# Work to complete:
Exact reproduction required: the lines below from the line with "Task: Select the 48.0kHz sampling rate" to the line with "Where should I click to: Select", both ends included, and no others.

# Supplied material:
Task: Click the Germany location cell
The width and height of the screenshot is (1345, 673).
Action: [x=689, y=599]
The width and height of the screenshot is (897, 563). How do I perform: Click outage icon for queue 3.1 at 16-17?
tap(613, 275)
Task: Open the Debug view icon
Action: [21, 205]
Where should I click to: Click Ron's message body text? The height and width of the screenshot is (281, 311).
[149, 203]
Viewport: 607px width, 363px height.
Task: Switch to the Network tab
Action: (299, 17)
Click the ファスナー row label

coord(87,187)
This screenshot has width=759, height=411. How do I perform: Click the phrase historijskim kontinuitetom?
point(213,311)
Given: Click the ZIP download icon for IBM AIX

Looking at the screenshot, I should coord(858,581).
...
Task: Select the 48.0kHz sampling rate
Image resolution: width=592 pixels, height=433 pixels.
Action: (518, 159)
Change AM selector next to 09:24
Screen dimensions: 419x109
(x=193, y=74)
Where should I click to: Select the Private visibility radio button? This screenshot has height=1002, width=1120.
==
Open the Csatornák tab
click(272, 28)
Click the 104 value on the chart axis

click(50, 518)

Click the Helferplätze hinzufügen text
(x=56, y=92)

# Output of the exercise:
Task: Select the 48.0kHz sampling rate
Image resolution: width=592 pixels, height=433 pixels.
Action: (518, 159)
Change AM selector next to 09:24
Screen dimensions: 419x109
(x=193, y=74)
Where should I click to: Select the Private visibility radio button? This screenshot has height=1002, width=1120.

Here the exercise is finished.